Plenary session 5 – 09.00 – 10.30
Cities part 1: Local Integration Policies
Much greater attention is now being given to the role of cities in managing the effects of migration, whether of labor migrants, refugees and asylum seekers, or undocumented migrants. This attention has also reached the international community, including the recent Sustainable Development Goals and the UN Summit for Migrants and Refugees whose New York Declaration includes many provisions that will be implemented primarily by municipal authorities. The IOM, now an agency formally related to the UN, has also embraced a cities agenda. Metropolis will contribute to this discussion through the issue of immigrant and refugee integration. This session will look at our current understanding of the challenges faced by cities in this regard, at the opportunities that migrant integration provides for cities, and at some of the best practices that have been identified by such initiatives as Cities of Migration, the JMDI, and the New Urban Agenda.
Plenary session 7– 9:00 – 10:30
Cities Part 2: Economic Opportunities for All-in Creative Cities
As globalization and deregulation shaped the economic landscape, a new type of worker started to gravitate to the city: international migrants-this time especially students and highly-skilled workers aka 'expats'-as well as middle classes individuals and families. Consequently, new social stratifications have evolved in cities with, inevitably, profound social, cultural and spatial implications. In large cities in particular, authorities ranging from local governments to marketing consortia now strive to present their localities as attractive places for potential investors, employers, inhabitants and tourists, and especially for creative knowledge-workers. They do this especially by boosting urban amenities and promoting gentrification. It remains to be seen whether or not low-skilled workers, migrants and non-migrants alike, can profit from this development. The disproportionate attention given to the elite workforce in creative cities has masked the effects of urban transformation on the working class and those with lower educational and skill levels. This session will explore how low-skilled workers can benefit from the labor market participation and entrepreneurial drive of the 'creative class'.
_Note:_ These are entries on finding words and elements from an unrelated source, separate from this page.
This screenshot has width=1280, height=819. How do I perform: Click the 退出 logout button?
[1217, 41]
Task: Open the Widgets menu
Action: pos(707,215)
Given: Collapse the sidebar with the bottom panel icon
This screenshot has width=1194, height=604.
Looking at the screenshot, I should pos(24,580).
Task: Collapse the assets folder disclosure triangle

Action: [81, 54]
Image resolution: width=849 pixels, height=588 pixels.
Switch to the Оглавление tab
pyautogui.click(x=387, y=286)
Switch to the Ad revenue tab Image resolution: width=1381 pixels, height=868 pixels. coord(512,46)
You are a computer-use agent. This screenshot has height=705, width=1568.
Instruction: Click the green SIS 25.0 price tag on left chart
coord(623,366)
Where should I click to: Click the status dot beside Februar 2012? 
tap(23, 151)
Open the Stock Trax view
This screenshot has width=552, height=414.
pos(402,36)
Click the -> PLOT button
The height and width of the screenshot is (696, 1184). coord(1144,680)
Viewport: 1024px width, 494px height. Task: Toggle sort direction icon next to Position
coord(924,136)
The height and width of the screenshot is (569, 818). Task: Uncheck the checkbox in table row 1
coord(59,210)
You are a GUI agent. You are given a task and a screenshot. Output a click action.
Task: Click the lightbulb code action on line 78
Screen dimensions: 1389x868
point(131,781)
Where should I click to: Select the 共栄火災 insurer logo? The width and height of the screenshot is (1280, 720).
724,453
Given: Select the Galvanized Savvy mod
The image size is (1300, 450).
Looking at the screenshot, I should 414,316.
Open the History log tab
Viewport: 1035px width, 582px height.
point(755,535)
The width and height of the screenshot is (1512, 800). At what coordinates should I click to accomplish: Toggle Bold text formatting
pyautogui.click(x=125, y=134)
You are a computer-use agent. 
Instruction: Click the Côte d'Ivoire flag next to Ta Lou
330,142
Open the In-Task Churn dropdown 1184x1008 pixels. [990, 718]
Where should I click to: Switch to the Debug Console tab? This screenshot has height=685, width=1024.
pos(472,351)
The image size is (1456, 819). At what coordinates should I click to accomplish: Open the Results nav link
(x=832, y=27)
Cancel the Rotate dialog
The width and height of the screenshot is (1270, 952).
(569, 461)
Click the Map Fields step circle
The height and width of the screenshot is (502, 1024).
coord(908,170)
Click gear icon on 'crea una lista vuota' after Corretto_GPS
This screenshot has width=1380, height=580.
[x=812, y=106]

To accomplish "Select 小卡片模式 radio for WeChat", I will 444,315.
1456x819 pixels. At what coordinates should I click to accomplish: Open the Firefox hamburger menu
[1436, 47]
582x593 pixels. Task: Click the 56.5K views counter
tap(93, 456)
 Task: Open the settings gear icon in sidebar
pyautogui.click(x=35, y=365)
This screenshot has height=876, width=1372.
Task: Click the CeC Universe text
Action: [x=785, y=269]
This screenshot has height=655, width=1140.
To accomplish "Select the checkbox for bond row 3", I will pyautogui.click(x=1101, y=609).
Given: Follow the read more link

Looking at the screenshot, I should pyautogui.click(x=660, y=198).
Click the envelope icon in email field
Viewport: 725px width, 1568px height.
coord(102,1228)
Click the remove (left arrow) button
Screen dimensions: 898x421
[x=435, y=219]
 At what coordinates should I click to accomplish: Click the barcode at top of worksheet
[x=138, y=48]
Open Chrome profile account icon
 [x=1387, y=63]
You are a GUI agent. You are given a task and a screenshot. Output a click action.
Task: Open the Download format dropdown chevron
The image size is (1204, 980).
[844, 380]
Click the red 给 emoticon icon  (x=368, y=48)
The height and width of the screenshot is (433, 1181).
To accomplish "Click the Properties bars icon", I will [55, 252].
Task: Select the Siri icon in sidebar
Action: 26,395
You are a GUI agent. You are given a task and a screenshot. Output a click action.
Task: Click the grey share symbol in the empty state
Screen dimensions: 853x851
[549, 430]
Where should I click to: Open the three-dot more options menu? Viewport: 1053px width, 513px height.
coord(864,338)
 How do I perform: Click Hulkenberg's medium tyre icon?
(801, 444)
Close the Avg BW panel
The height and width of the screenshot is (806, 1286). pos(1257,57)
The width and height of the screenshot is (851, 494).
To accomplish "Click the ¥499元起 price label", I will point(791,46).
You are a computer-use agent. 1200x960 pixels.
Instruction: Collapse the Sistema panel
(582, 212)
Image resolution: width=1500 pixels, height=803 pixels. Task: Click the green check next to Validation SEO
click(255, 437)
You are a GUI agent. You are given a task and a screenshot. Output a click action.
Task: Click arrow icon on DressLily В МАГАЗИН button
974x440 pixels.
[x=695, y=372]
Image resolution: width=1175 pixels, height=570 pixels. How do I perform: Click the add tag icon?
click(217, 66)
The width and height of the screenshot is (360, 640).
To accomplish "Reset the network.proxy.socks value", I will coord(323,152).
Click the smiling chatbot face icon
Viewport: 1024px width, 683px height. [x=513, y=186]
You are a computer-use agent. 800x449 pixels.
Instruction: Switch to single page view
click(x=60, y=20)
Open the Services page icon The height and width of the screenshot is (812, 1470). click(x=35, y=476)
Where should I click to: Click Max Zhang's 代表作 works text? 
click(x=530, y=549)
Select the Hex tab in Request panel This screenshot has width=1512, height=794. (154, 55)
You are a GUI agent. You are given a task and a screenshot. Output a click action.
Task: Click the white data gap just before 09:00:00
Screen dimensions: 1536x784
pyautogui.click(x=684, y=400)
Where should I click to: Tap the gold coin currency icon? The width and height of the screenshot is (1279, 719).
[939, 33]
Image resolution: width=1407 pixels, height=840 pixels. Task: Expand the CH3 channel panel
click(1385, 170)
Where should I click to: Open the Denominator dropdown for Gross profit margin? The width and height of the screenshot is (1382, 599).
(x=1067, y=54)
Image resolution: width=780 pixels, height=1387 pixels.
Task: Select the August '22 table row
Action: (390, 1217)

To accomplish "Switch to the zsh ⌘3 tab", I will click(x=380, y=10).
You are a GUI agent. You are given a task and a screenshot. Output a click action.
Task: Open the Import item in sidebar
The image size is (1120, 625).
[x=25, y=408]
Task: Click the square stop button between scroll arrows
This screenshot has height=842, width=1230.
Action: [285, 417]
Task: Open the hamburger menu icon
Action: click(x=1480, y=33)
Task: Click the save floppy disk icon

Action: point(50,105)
Plenary session 8 – 11.00 – 12.30
After Brexit, Wither Europe?
Migration is at the heart of these national and EU-wide discussions. This was particularly the case during the Brexit referendum in which resistance against immigration was one of the drivers of the leave campaign. This session will look at the significance of the Brexit vote for other institutions of the European Union, and indeed for the future of the EU itself as both an economic union and a political ideal. Speakers will examine the state of the Schengen accord, already weakened before the Brexit vote, of the Eurozone, also weakened before the Brexit vote. Will Brexit do further harm to either or both of these institutions? Brexit also calls into question the extent to which states in Europe are willing to 'pool' their sovereignty in a venture that, for many, has failed to deliver on its promises. What does Brexit say about Europe's ideal of free mobility of people? How will the mobility of people be affected by Brexit? Will Europe be able to develop a truly joint migration policy?